Slippage is the difference between the price you expect to pay for a crypto asset and the price you actually pay when your order executes on an exchange. For small retail trades it is often negligible. For large trades moving meaningful size through a single asset or exchange, it becomes one of the most significant costs in a portfolio. This article explains how slippage works mechanically, why it accelerates at scale, and what traders can do to manage it.
Key takeaways
• Slippage is a structural feature of how markets work, not a platform error.
• It can work in your favour or against you, though negative slippage is more common in practice.
• It scales non-linearly. Doubling your order size more than doubles slippage in most real-world order books.
• Liquidity depth, asset tier, and execution timing are the biggest variables.
How slippage works
Slippage is the difference between the price you see when you submit an order and the price at which it actually executes. It is not a fee, and it is not a bug. It is a consequence of how liquidity is distributed across a market.

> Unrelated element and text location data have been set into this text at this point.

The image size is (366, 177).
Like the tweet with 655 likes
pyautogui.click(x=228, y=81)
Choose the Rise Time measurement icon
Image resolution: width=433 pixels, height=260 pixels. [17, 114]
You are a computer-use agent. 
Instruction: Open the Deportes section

On a centralised exchange, your market order works through the order book from the best available price outward. If there is not enough volume at that level to fill your order, the remainder fills at the next price level, then the next. Your actual execution price is the weighted average across all those fills.
On decentralised exchanges using automated market makers (AMMs), every unit you buy shifts the pool’s reserve ratio, nudging the price against you in real time. The larger the order relative to pool size, the further the price moves.
Slippage can go both ways
Slippage can go in either direction. Negative slippage is what most traders know. You pay more than expected when buying, or receive less when selling. It happens when the market moves against you between submission and execution, or when your order pushes through multiple price levels.

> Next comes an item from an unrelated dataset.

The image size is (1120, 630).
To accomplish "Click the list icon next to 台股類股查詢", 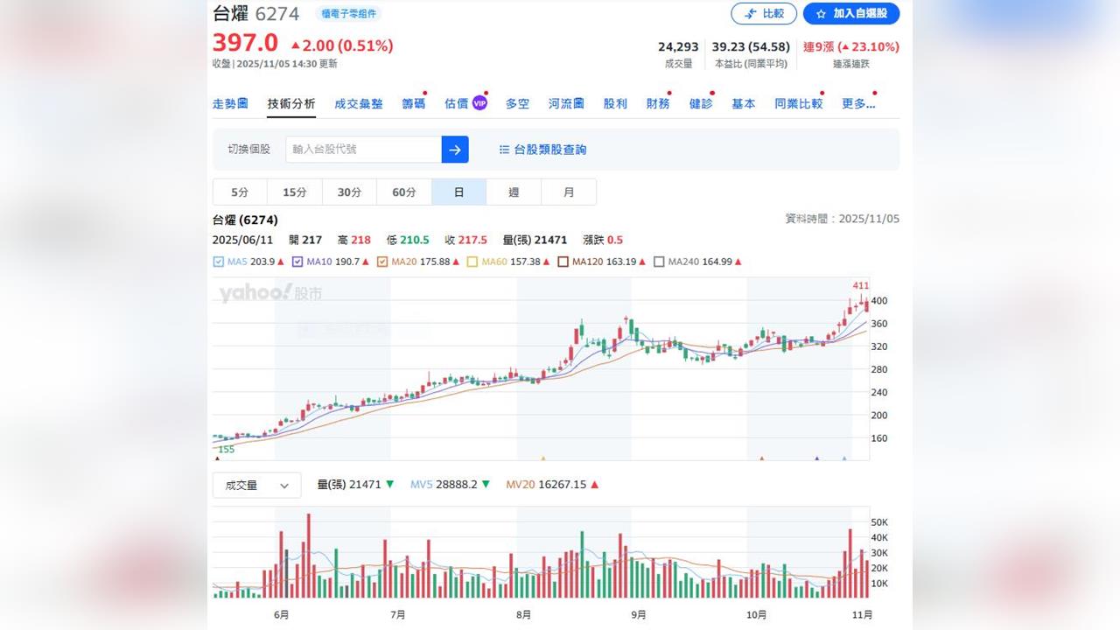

Positive slippage is the opposite. The market moves in your favour before your order fills, giving you a better execution price than expected. It is less common than negative slippage, but it is real, and performance attribution should account for both directions.
In practice, negative slippage dominates at scale. Large orders move the price against you by definition. The question is not whether it will occur but how much it will cost.
Why size makes slippage worse
Slippage does not scale in a straight line with order size. A small order within the liquidity at the best price level experiences no slippage. An order that spills into the next level pays a higher average. One that sweeps through multiple levels pays significantly more, with each successive level typically further from the mid-price.
On AMMs the effect is explicit. A trade representing 1% of pool liquidity produces roughly 1% price impact. At 5% it is closer to 5.3%. At 10%, around 11.1%.
Putting a number on it
Slippage cost = (Execution price − Expected price) ÷ Expected price × Trade size
Half a percent on a $10,000 trade costs $50. On a $2,000,000 trade it costs $10,000, and slippage at that size is rarely half a percent. A single market order into a shallow book could cost considerably more.
Model your expected slippage before you trade. Most platforms and DEX aggregators provide a pre-trade estimate based on current liquidity.
How larger orders are typically managed
• Break it up over time: TWAP execution splits a large order into smaller tranches at regular intervals, giving the order book time to replenish between fills and reducing the average cost per unit.
• Spread across venues: Smart order routing sends portions of an order to multiple exchanges simultaneously so no single book takes the full impact.
• Pick your moment: Order books are deepest when institutional participants are active. Execution during peak overlap between major financial time zones generally offers better depth.
• Luno OTC Desk for large orders: Above $50,000, bilateral negotiation through Luno’s OTC Desk removes the trade from the public order book entirely, avoiding market impact at the cost of a negotiated spread.
Frequently asked questions
What is crypto slippage?
Slippage is the difference between the price you expect when placing a trade and the price you actually get when it executes. It can work in your favour or against you, though negative slippage is more common, particularly on larger orders or during volatile conditions.
What causes crypto slippage in markets?
The main cause is a mismatch between your order size and available liquidity. If your order exceeds the volume at the best price, the remainder fills at worse levels. Volatility, wide spreads, and the time between submission and execution all make it worse.
Why is DEX slippage higher than CEX slippage?
DEXs use liquidity pools rather than order books. Every unit you buy shifts the pool ratio and moves the price against you in real time. Pool sizes are generally smaller than centralised exchange books, so the price impact per unit traded is higher. MEV bots add further cost by exploiting your slippage tolerance directly.
Why does crypto slippage get worse with larger trades?
Because it scales non-linearly. Small orders sit within available liquidity at a single price. Larger orders sweep through multiple price levels, each one further from the mid-price than the last. Doubling your order size more than doubles your slippage in most markets.
When should a crypto trader use an OTC desk?
When your order is large enough to move the market against you. Luno’s OTC desk handles trades from $50,000, executes off the order book with firm all-in pricing and zero slippage, and supports settlement from immediate through to T+2.